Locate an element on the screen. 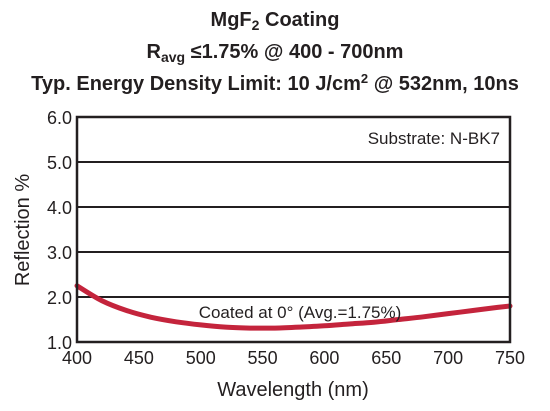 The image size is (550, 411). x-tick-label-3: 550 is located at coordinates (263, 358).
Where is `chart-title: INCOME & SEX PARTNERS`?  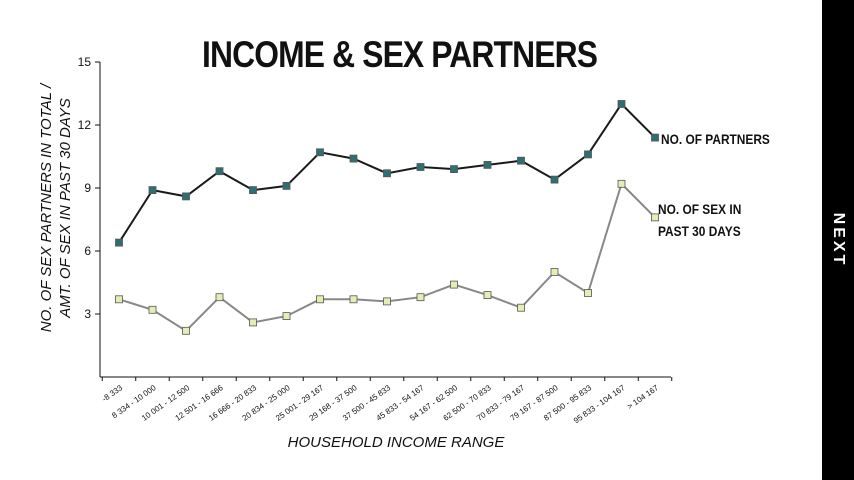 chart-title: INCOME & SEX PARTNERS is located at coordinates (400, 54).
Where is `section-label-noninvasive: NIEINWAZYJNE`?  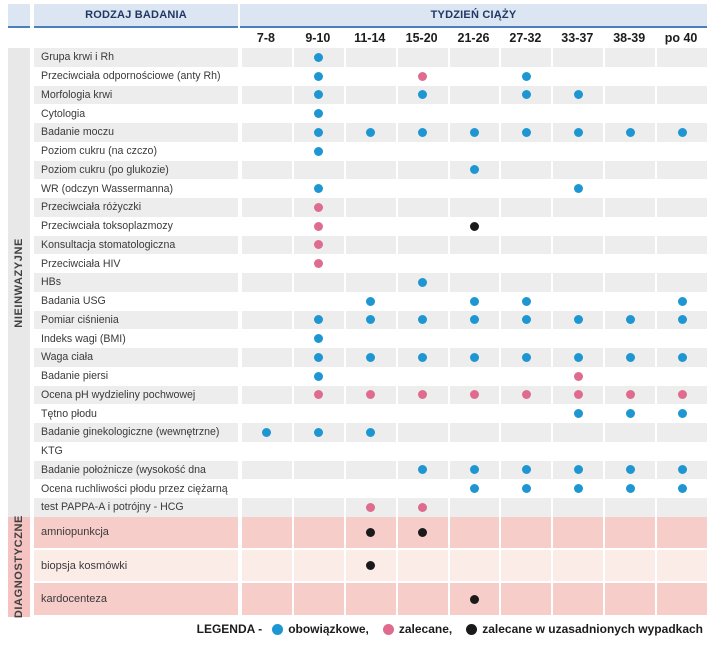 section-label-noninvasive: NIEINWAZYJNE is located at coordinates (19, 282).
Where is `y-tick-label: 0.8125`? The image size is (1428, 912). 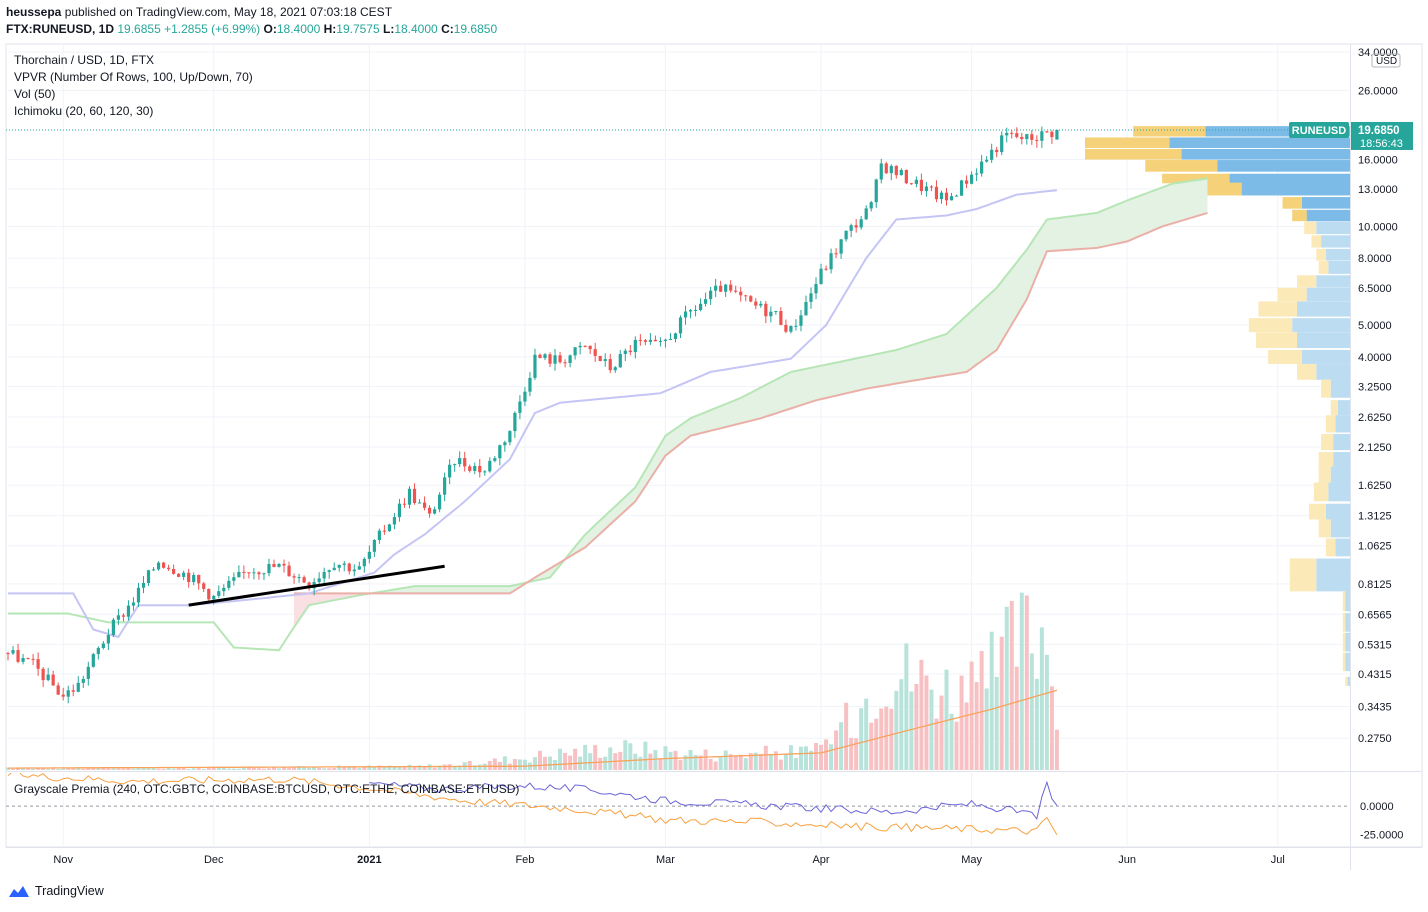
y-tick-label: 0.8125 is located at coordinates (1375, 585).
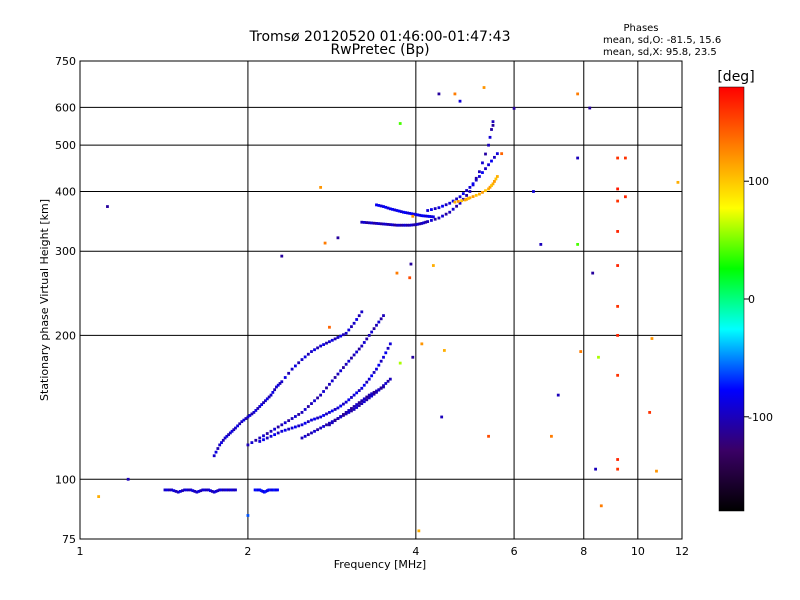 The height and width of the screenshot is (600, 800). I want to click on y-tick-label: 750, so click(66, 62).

==

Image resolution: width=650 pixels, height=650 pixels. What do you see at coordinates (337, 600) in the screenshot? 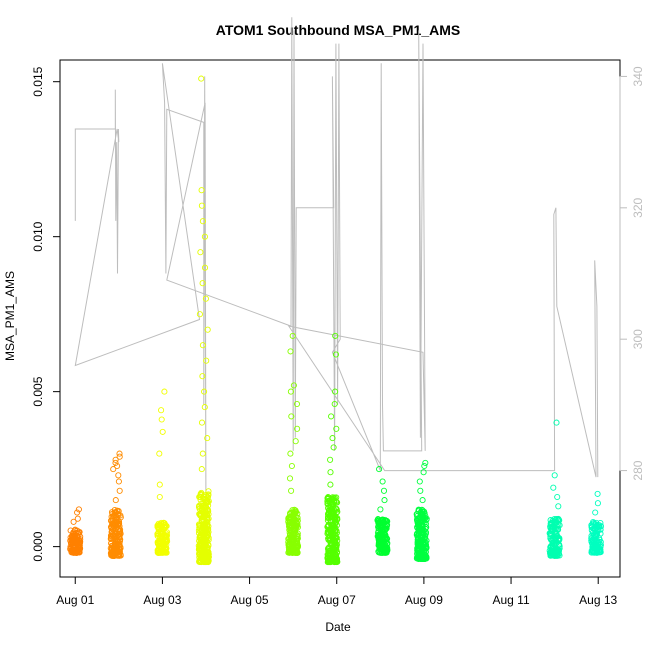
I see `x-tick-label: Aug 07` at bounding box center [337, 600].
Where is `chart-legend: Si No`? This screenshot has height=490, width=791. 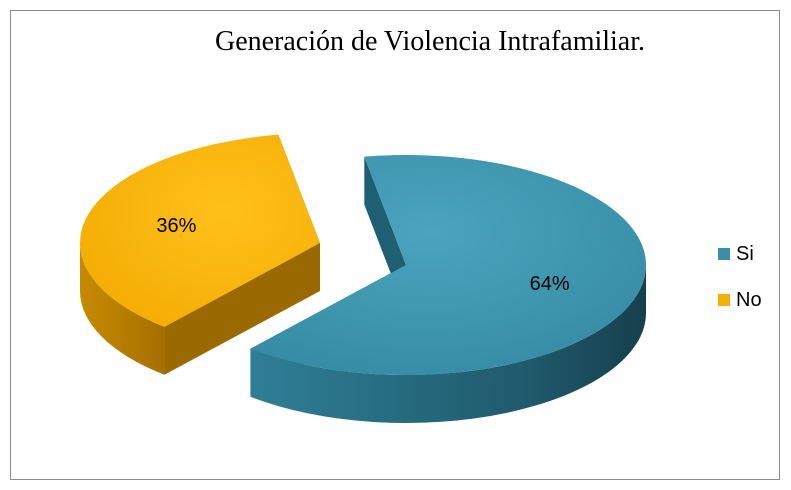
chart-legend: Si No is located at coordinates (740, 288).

=== EXERCISE DESCRIPTION ===
Rewrite everything from the line containing "has height=490, width=791." down to the line containing "chart-legend: Si No is", both included, changing "screenshot" to "image" and keeping all else the same. Leave the pictures out.

=== TASK RESPONSE ===
Where is `chart-legend: Si No`? This image has height=490, width=791. 
chart-legend: Si No is located at coordinates (740, 288).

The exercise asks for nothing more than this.